Stored items from a collection
==================================================
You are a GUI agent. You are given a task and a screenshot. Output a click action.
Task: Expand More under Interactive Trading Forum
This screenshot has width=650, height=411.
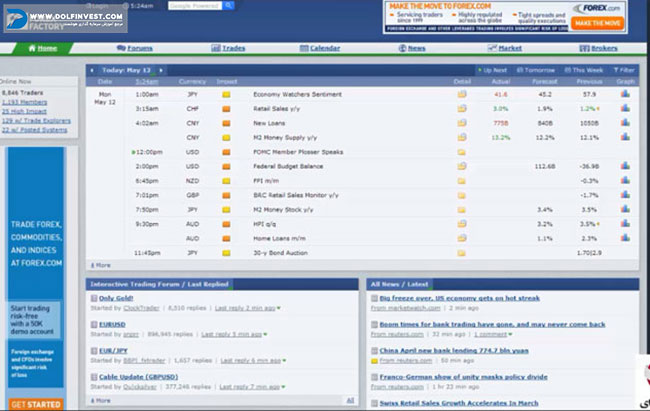click(101, 400)
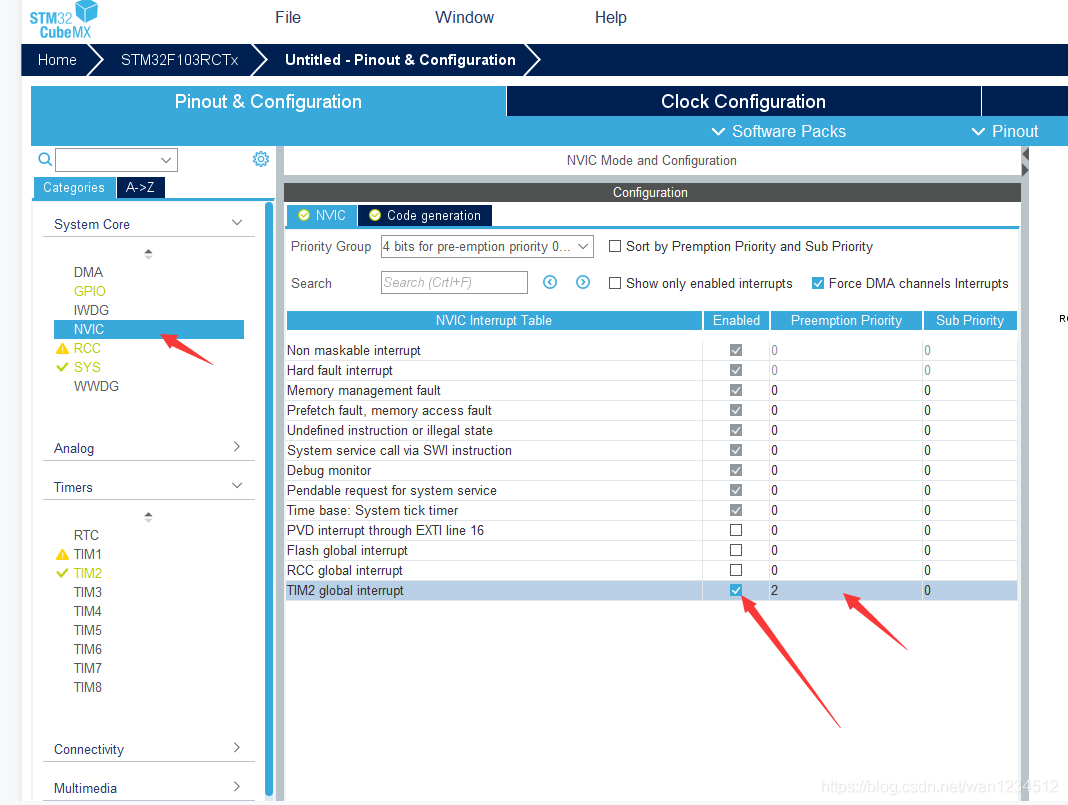Expand the Software Packs menu
Image resolution: width=1068 pixels, height=805 pixels.
[x=778, y=131]
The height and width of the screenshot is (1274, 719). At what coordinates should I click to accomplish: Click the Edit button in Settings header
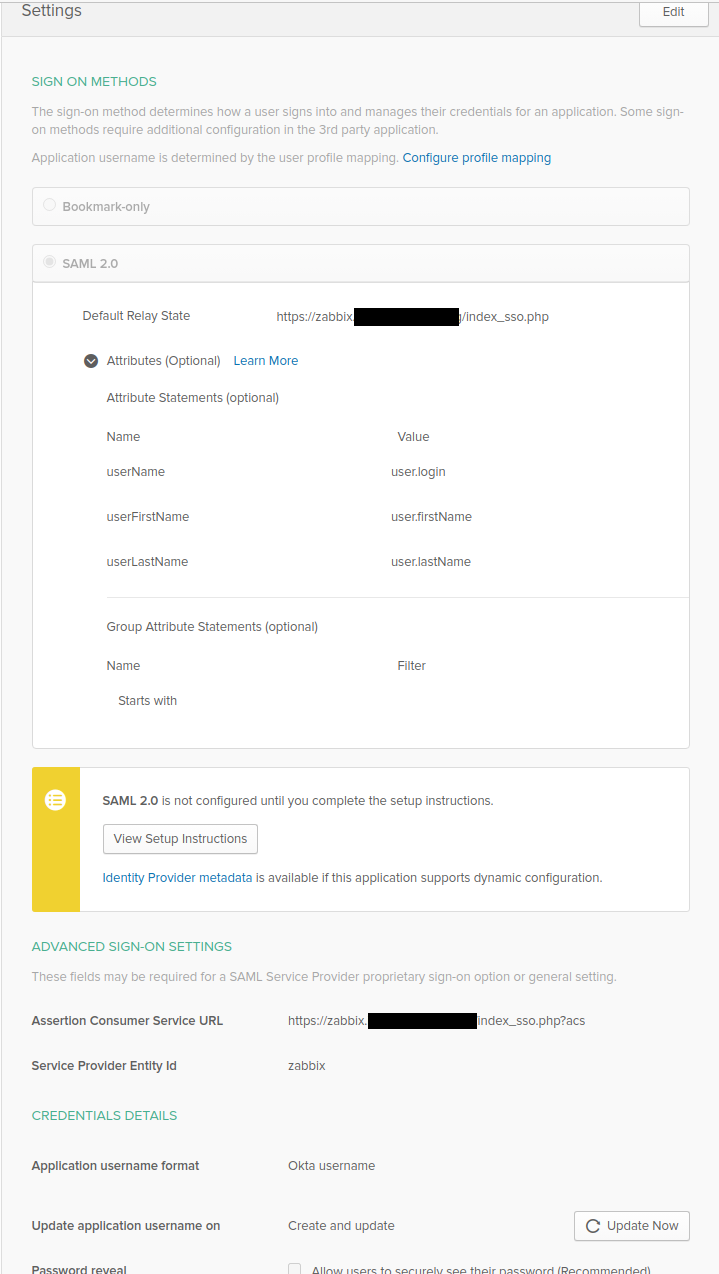coord(673,13)
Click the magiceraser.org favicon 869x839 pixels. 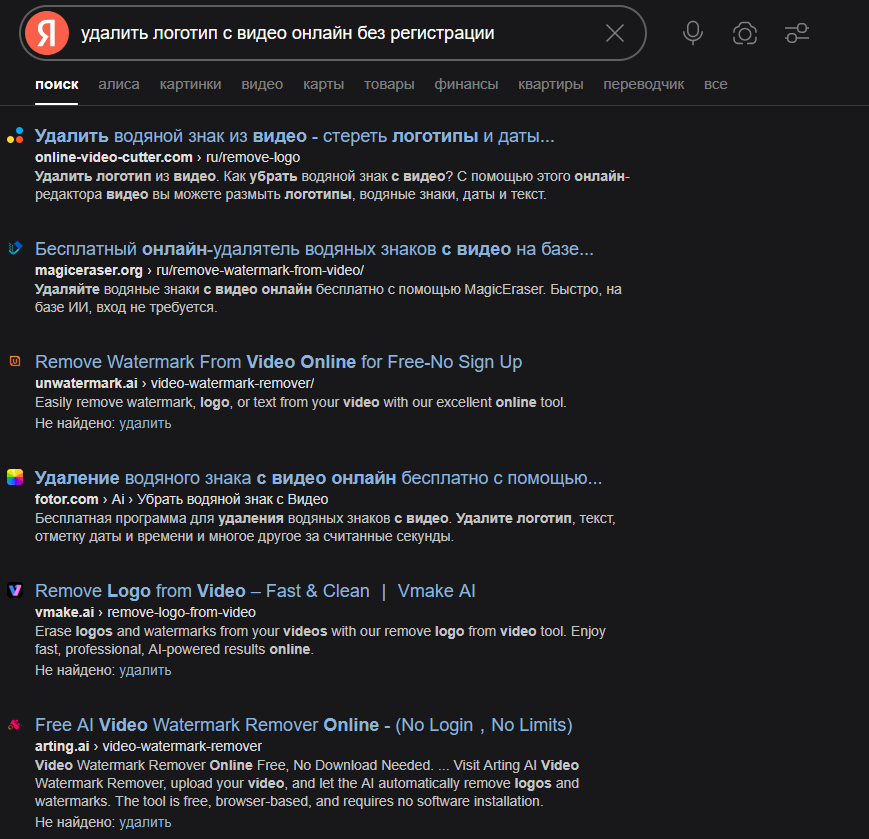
==================================================
Task statement —
Reproduce every line above word for word, leaving out the pictures.

Response to the exercise —
You are a GUI agent. You are given a task and a screenshot. Output a click action.
Task: Expand More under Interactive Trading Forum
This screenshot has width=650, height=411.
click(101, 400)
Expand the Software Packs menu
Image resolution: width=1068 pixels, height=805 pixels.
[x=778, y=131]
The height and width of the screenshot is (1274, 719). At what coordinates should I click to accomplish: Click the Edit button in Settings header
coord(673,13)
Click the magiceraser.org favicon 869x839 pixels. 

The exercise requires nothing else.